Cyprus

Russia will re-negotiate the terms of its €2.5bn loan to Cyprus, President Vladimir Putin said Monday, throwing a critical financial lifeline to the debt-stricken island economy as it attempts to save its collapsing banking industry.

Speaking to reporters during media event in Hannover, Germany, with Chancellor Angela Merkel to discuss the political tensions in North Korea, Putin also said that he hoped the current methods used in the €10bn Cypriot bailout - which included a massive and controversial haircut on bank depositors - would not serve as a template for future rescues.
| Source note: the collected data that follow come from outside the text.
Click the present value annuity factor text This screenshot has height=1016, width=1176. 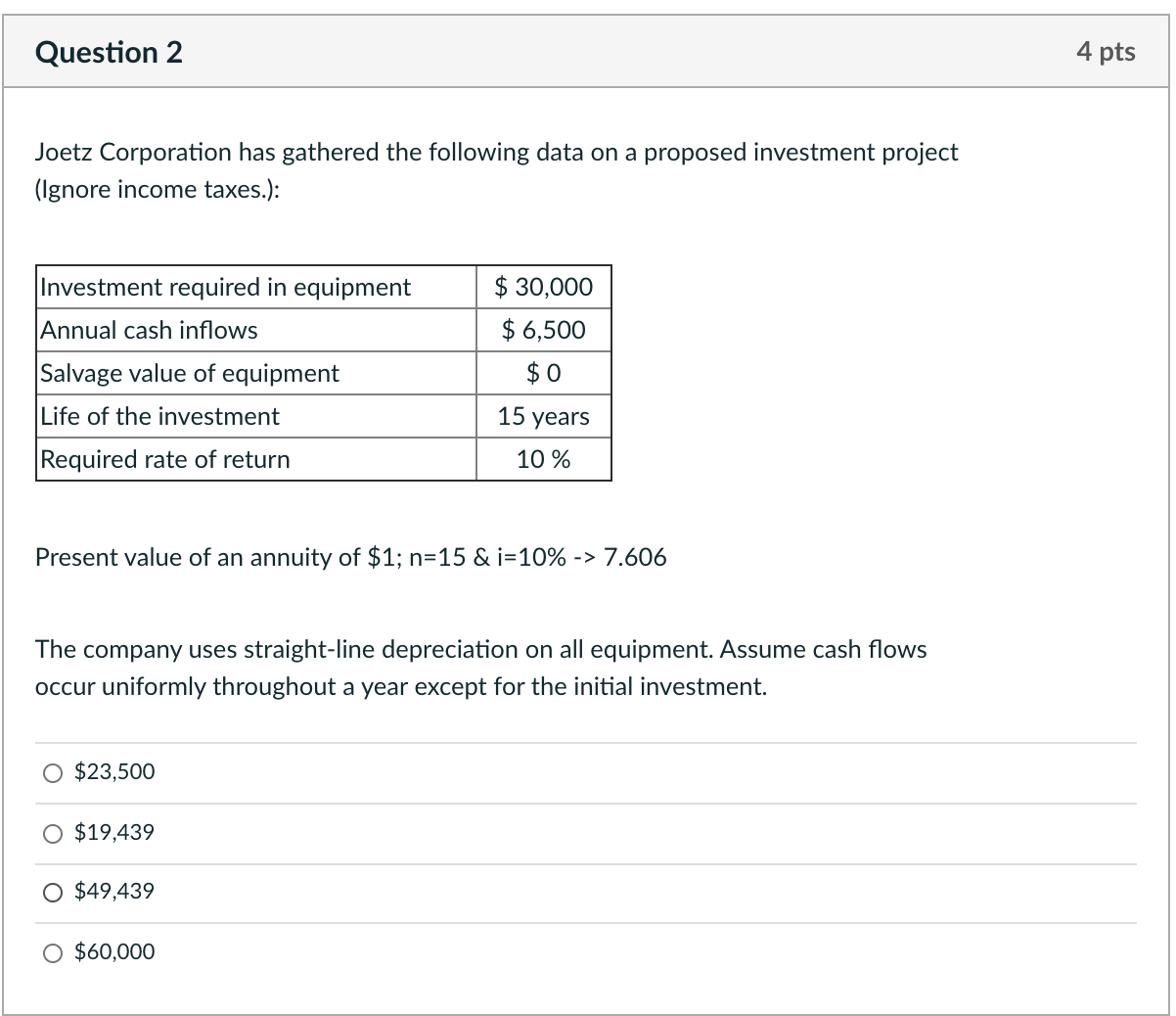350,558
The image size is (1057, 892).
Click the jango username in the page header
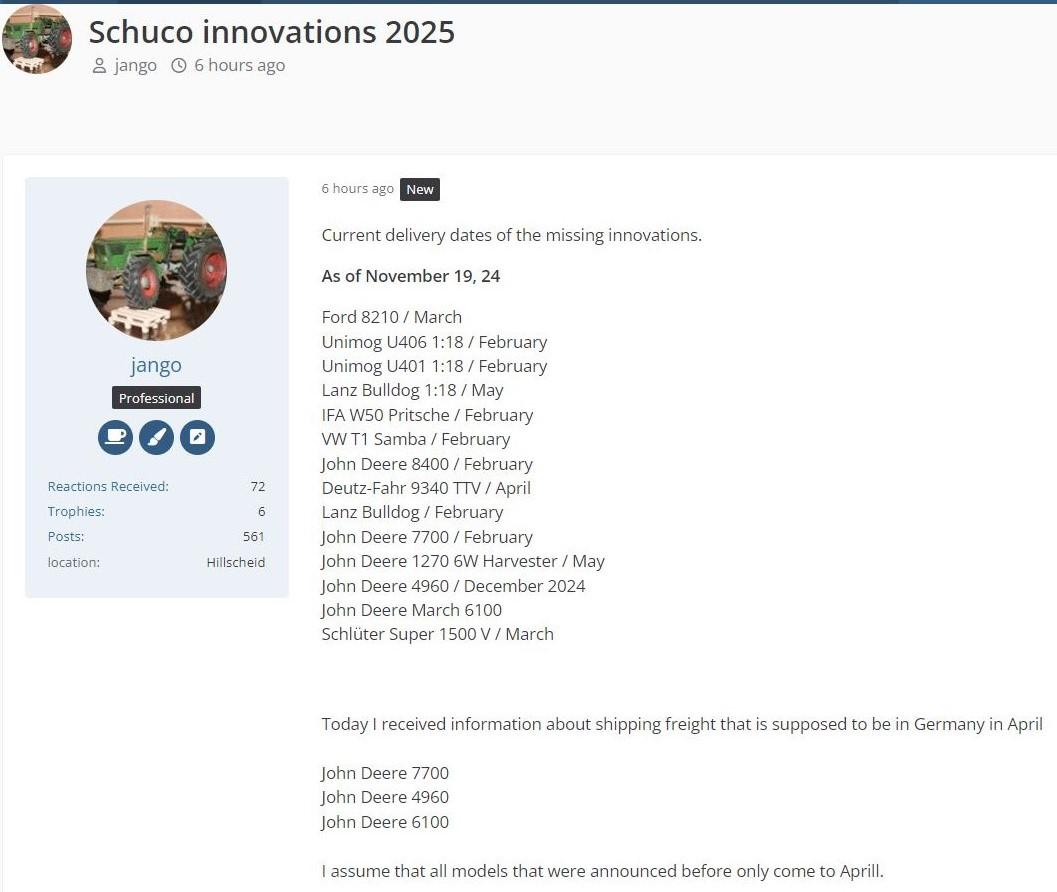[136, 65]
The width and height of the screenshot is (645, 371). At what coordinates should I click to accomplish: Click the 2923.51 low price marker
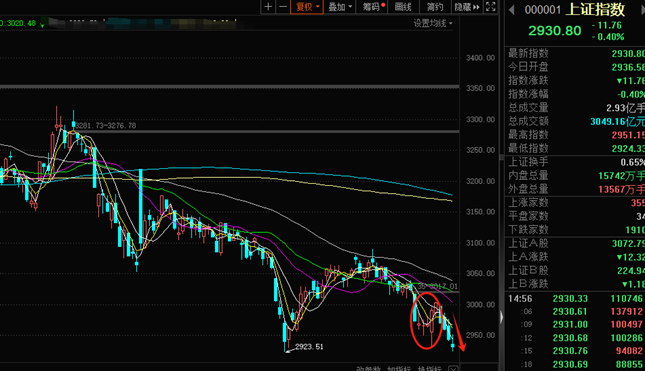point(309,347)
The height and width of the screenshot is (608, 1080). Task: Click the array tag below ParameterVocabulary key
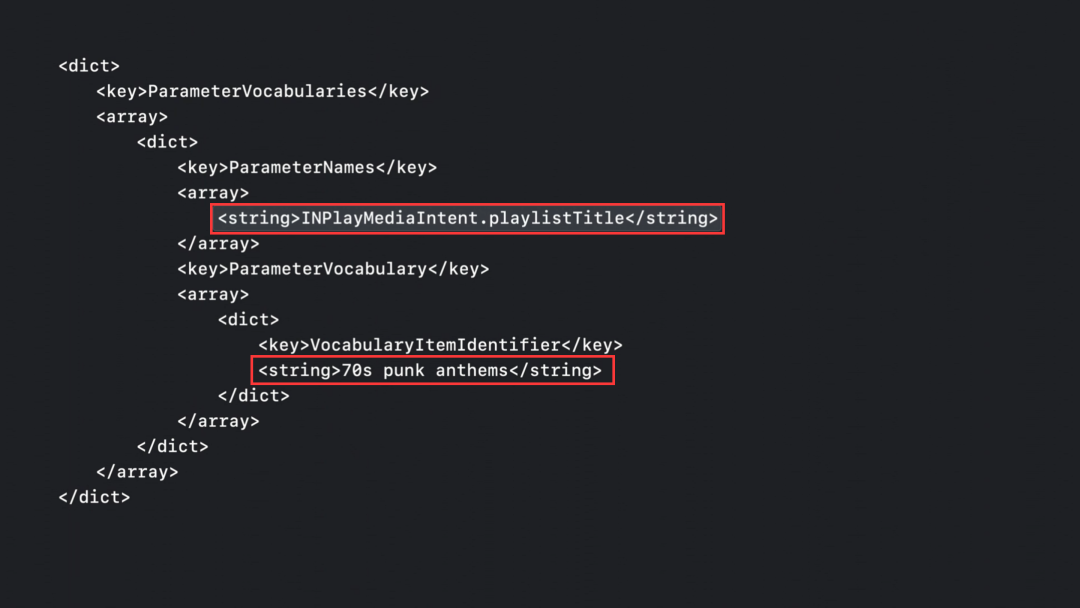tap(213, 295)
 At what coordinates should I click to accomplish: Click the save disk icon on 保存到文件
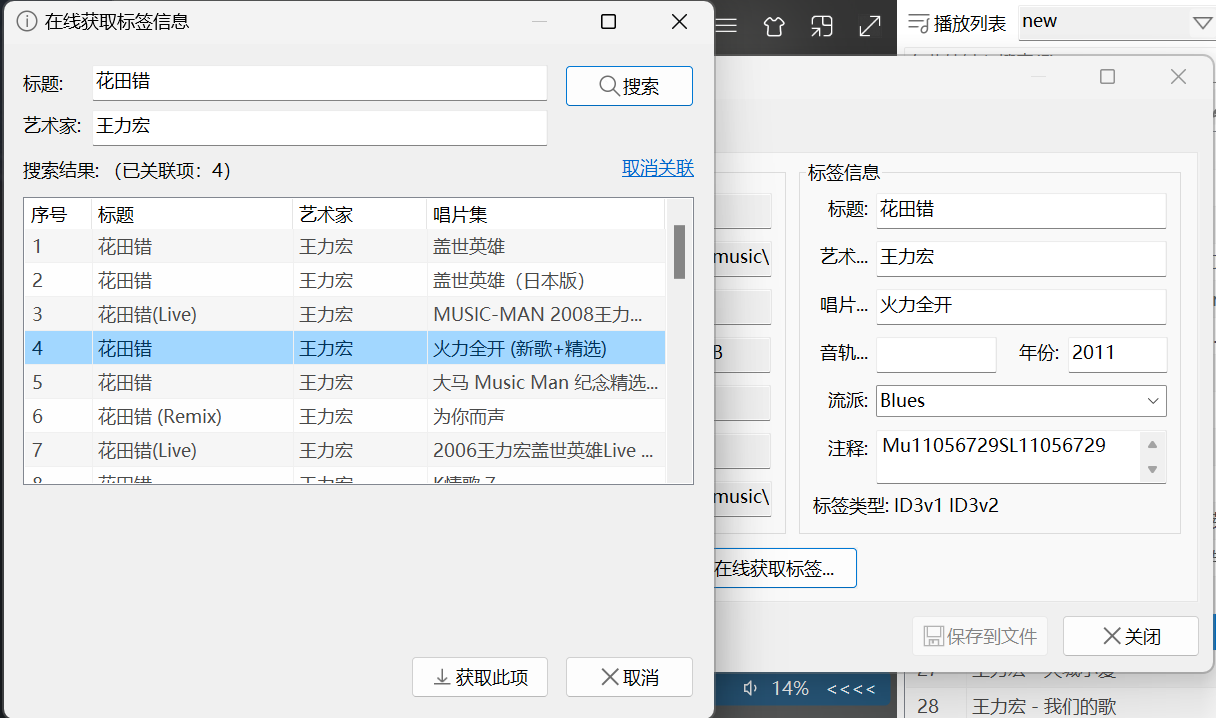coord(934,636)
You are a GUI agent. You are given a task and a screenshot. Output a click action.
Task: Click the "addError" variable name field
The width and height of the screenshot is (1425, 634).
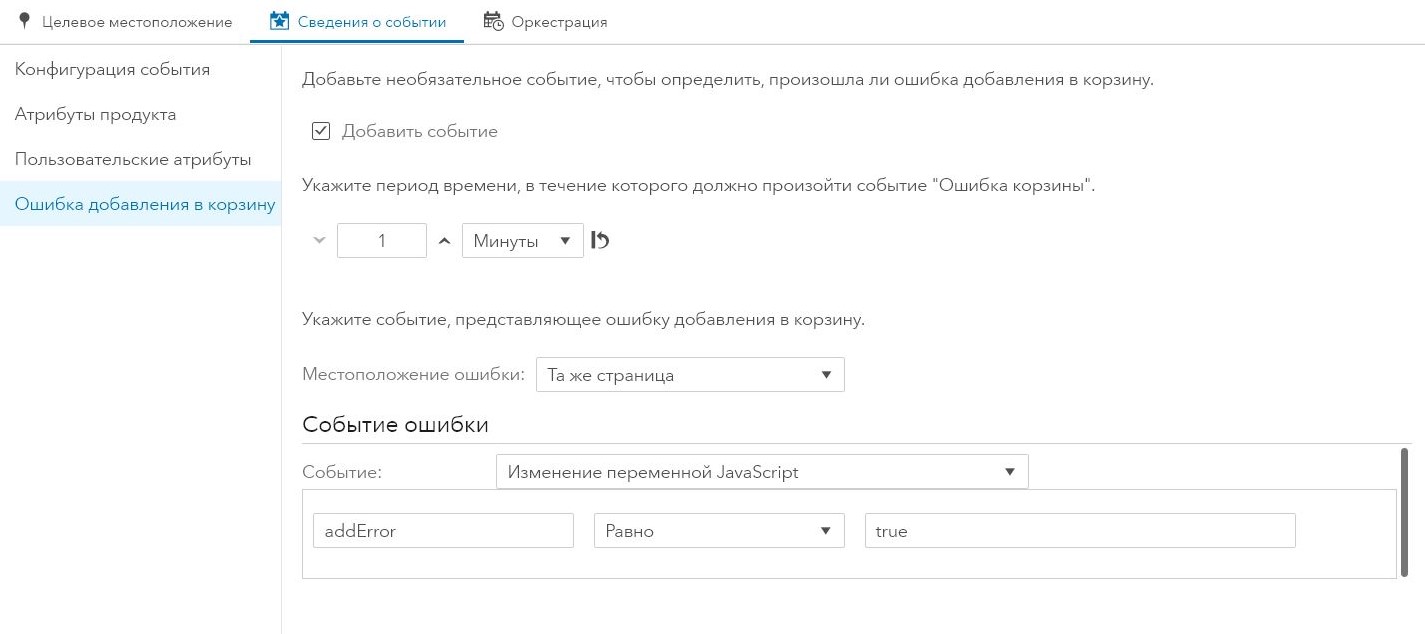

Moody's Investors Service has estimated that Russian companies held around €31bn in Cypriot banks prior to the bailout.

Cyprus' former finance ministers Michael Sarris travelled to Moscow in days prior to last month's bailout in a vain effort to convince Russia to ease the terms and interest rates on a €2.5bn loan agreement inked in 2011. Putin is said to have changed his mind on the renegotiation after Cypriot officials elected to have uninsured depositors bear most of the brunt associated with the depositor's levy.

"Forfeiture of investors' funds -- including of Russian origin -- wherever it happens, in Cyprus or in other places, undermines credibility of the banking system of the entire Eurozone," Putin told Germany's ARD television Sunday. "The more you 'pinch' foreign investors in the financial institutions of your countries, the better for us because the affected, offended and frightened -- not all of them but many -- should, so we hope, come to our financial institutions and keep their money in our banks."

Terms of the bailout - including the final tally on savers - are expected to be agreed at this Friday's Eurogroup summit of Eurozone finance ministers in Dublin.